Sostanzialmente si usano tali nonID Identifier (pseudonimizzati) per incrociare dati di prima parte e ricavarne grafi di comportamento utente, tra più fonti omnichannel, così utili per la vendita di annunci – senza arrivare a una ragionevole identificabilità degli utenti coinvolti, si dichiara, per le terze parti.
Non dissimile è l’annuncio di The Trade Desk, azienda intermediaria tra publisher e inserzionisti e che rappresenta un concorrente per Google, in progressiva e minacciosa crescita sul mercato advertising. Reagendo agli annunci sopra detti di Google circa i cookie di terze parti, The Trade Desk ha annunciato un identificativo unico (Unified ID 2.0) degli utenti, pseudonimizzato a partire dall’e-mail, così da poter mettere a fattor comune i dati raccolti dai suoi clienti dell’adtech, senza violare la privacy degli utenti. Cinquanta milioni di utenti farebbero già parte del database di Unified ID.
Conclusioni
Quanto sopra dovrà sempre e comunque superare il vaglio delle normative: non è affatto chiaro se e come le tecniche illustrate potranno davvero garantire una maggior protezione dei dati e maggior rispetto per gli utenti, un’attenta analisi dei vari fattori in gioco (privacy by design e di impatto privacy) sarà sempre più necessaria.
È però impellente per chi opera nel settore familiarizzare quanto prima con le alternative post-cookies, per poter riorganizzare il proprio advertising nel nuovo ecosistema in fieri.

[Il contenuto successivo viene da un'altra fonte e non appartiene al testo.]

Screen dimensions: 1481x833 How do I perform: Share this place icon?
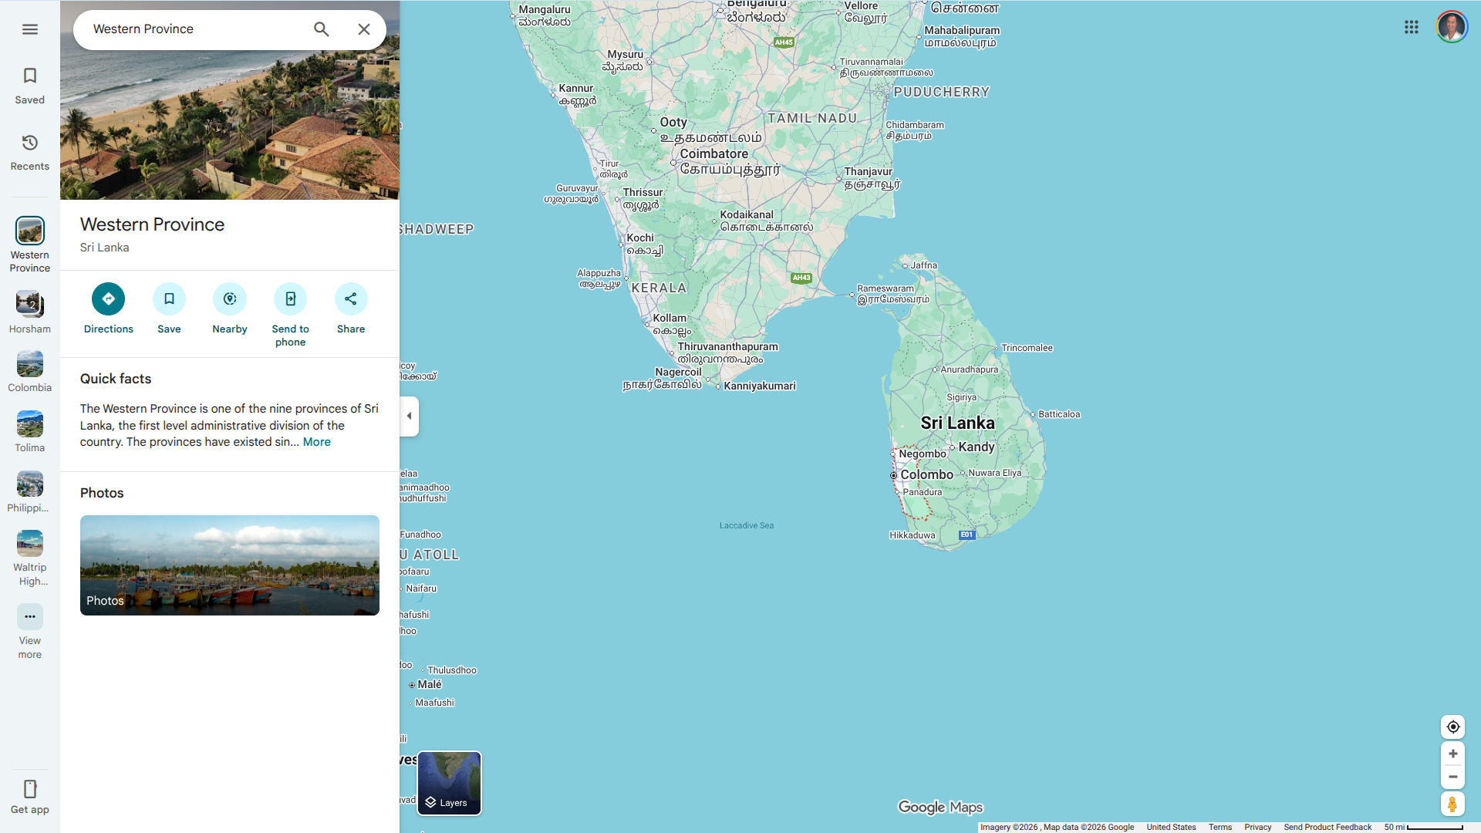pos(351,299)
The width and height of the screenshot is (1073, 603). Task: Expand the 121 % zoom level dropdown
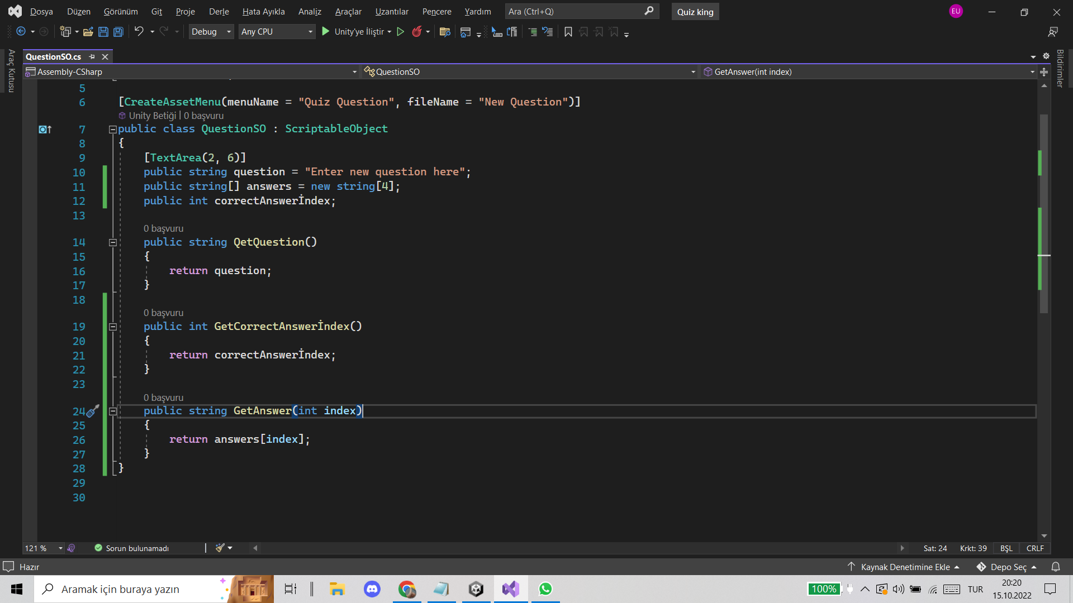[60, 548]
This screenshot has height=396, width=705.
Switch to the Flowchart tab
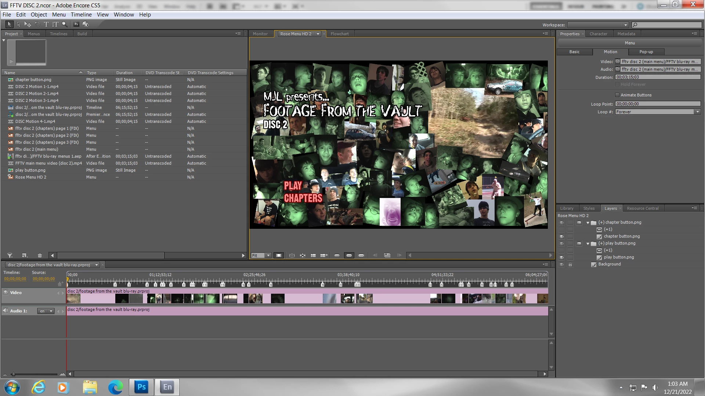tap(339, 34)
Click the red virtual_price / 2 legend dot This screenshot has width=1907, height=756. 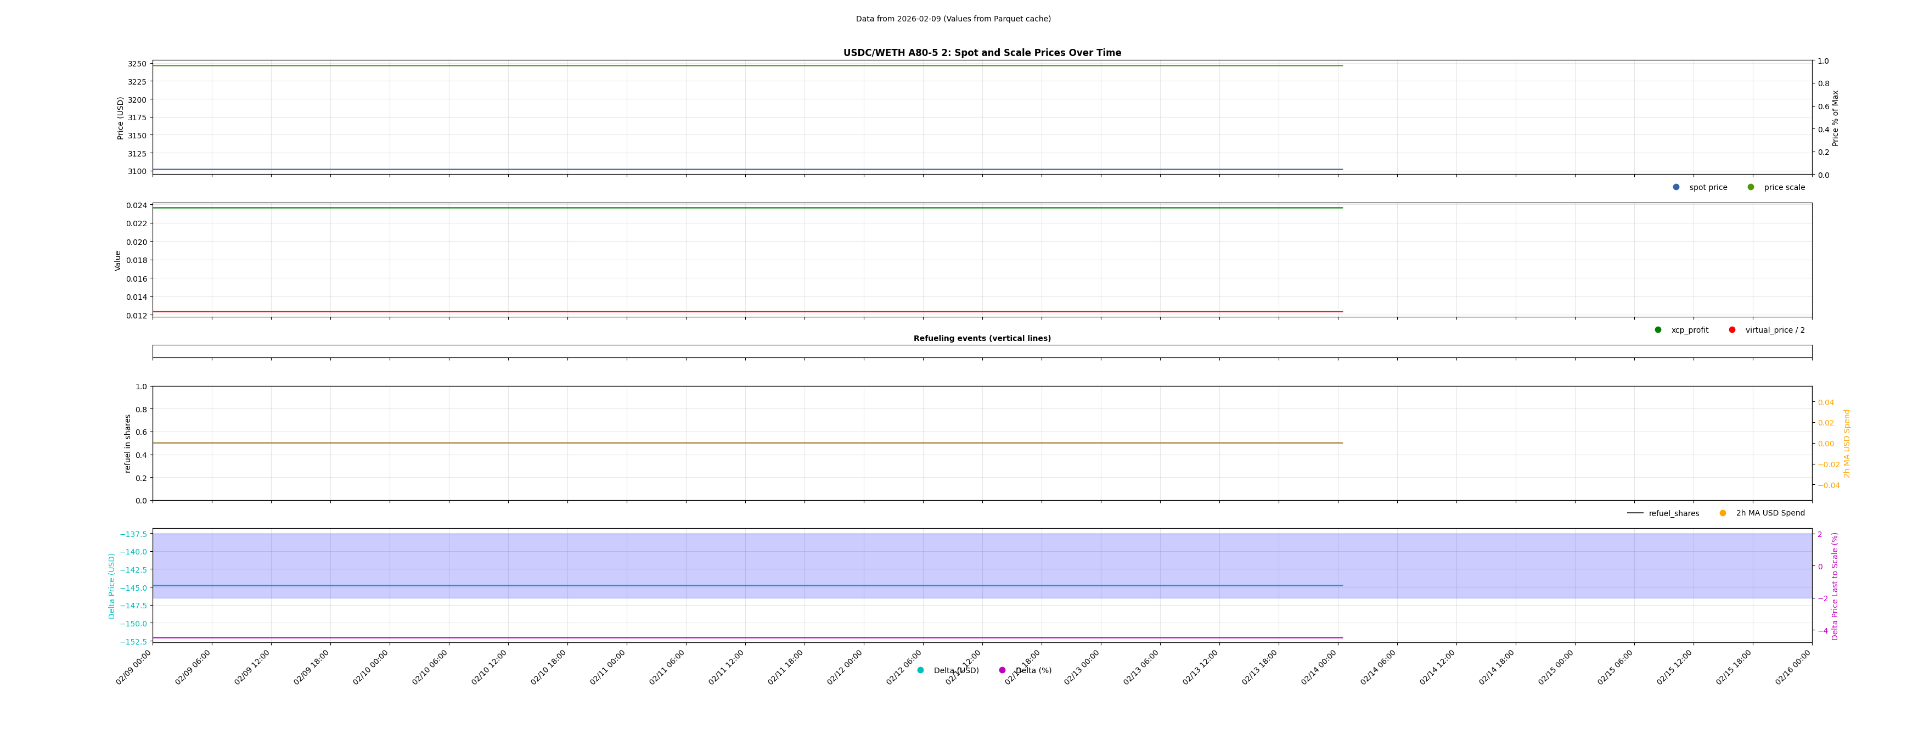tap(1732, 330)
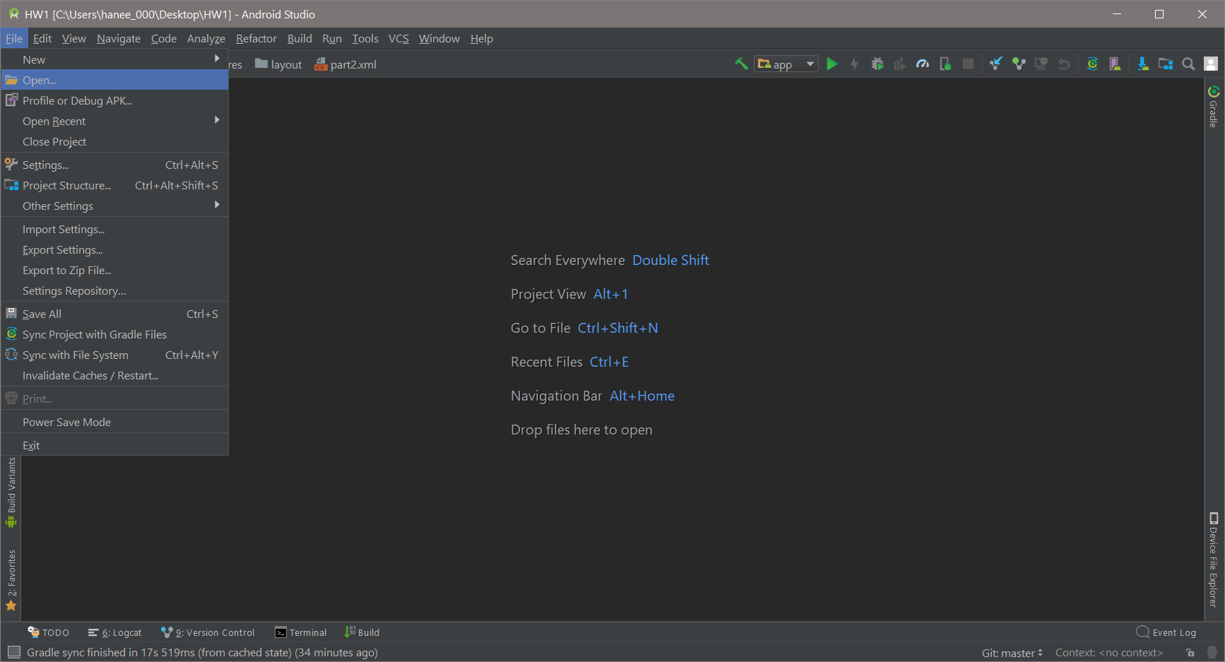Open the Project Structure toolbar icon
Screen dimensions: 1225x662
1166,64
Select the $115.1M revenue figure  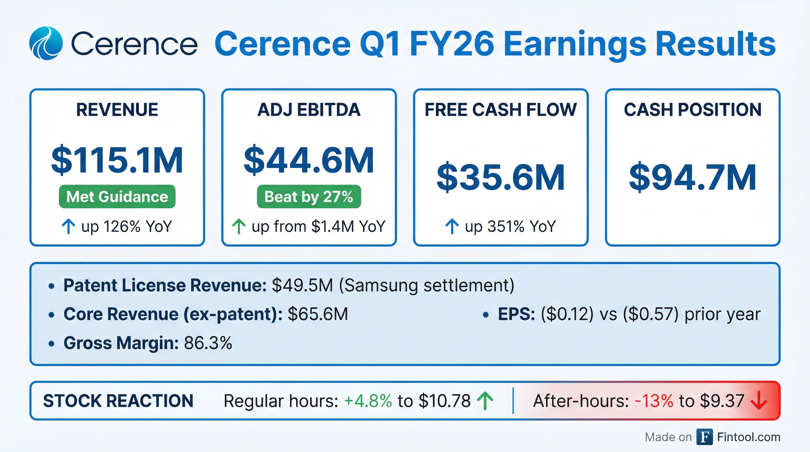coord(117,160)
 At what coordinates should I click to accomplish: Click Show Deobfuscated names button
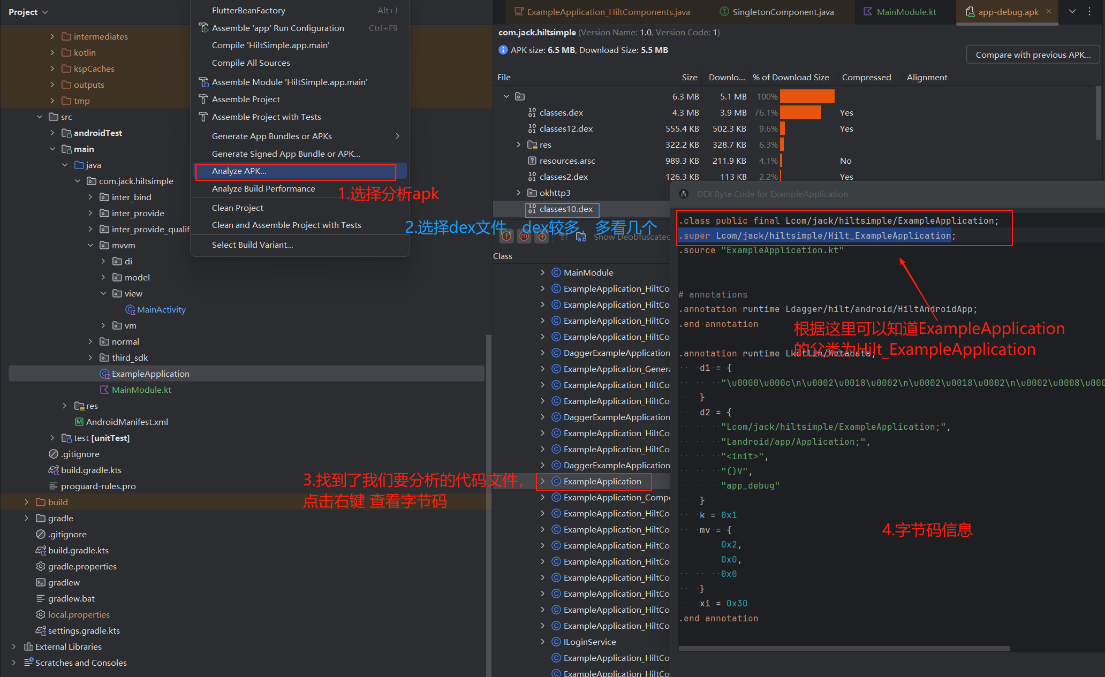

Velocemente: non solo i big player stanno cambiando le carte in tavola ma anche molti soggetti “minori” del settore stanno interagendo con i big per collaborare nel tentare nuove strade, visto che un probabile effetto sarà quello di eliminare tanti operatori che si basano sulle tecnologie attuali di tracciamento che dovranno convertirsi o desistere.
Sul versante normativo si staglia la riforma della Direttiva e-Privacy, che potrà essere sostituita dal Regolamento finalmente in fase avanzata di discussione e che enfatizzerà l’attenzione sul trattamento dei dati e dei metadati anche per fini pubblicitari.
Anche gli USA sono sul piede di guerra, basti menzionare il CCPA californiano e i progetti federali di legge su queste tematiche. Il futuro non è mai stato così vicino e un nuovo equilibrio andrà cercato.